Le Premier ministre peut certes s’enorgueillir des bons indicateurs : 2,6 % de croissance en 2014, taux de chômage à 5,7 %, des salaires en hausse de 2 %, une inflation quasi nulle et une baisse des dépenses publiques de 47 à 41 %. Mais il faut garder à l’esprit que ces résultats n’ont été obtenus que récemment, parce que le gouvernement a discrètement assoupli sa politique de rigueur, réalisant qu’elle ne produisait pas les effets escomptés.

Par ailleurs, depuis 2008, le déficit public reste élevé (environ 5 % du PIB), les inégalités entre les plus riches et les plus pauvres se sont fortement creusées, les salaires du secteur public ont été gelées, les prestations sociales grignotées, les emplois de plus en plus précarisés, les collectivités territoriales se sont vues priver de 40 % de leur budget etc. La baisse des dépenses publiques a en outre surtout affecté les plus vulnérables, à savoir les personnes âgées et les handicapés.

Les élections législatives qui l’attendent le 7 mai prochain s’annoncent donc difficiles et parmi les plus incertaines de l’histoire du Royaume-Uni.
Les intentions de vote plafonnent à 33 %, à peu près au même niveau que celles de son opposant travailliste Ed Miliband, et les deux hommes sont sérieusement concurrencés par les petits partis.
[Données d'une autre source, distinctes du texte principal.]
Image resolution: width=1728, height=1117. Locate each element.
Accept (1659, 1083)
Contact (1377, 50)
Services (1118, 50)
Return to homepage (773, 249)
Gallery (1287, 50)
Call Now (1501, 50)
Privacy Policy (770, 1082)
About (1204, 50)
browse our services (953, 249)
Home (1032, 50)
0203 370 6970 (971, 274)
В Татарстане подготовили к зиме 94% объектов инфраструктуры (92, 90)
Or, cette fois Cameron ne peut plus compter sur le bénéfice de la jeunesse, de la modernité et de l’énergie, comme ce fut le cas en 2010. Il se montre en outre incapable de parler aux minorités (ethniques comme sexuelles) et peine à fédérer. Avec un bilan socio-économique plutôt falot, il ne lui reste plus que le classique discours populiste, qui a le vent en poupe en Europe, mais qui ne garantit pas la victoire.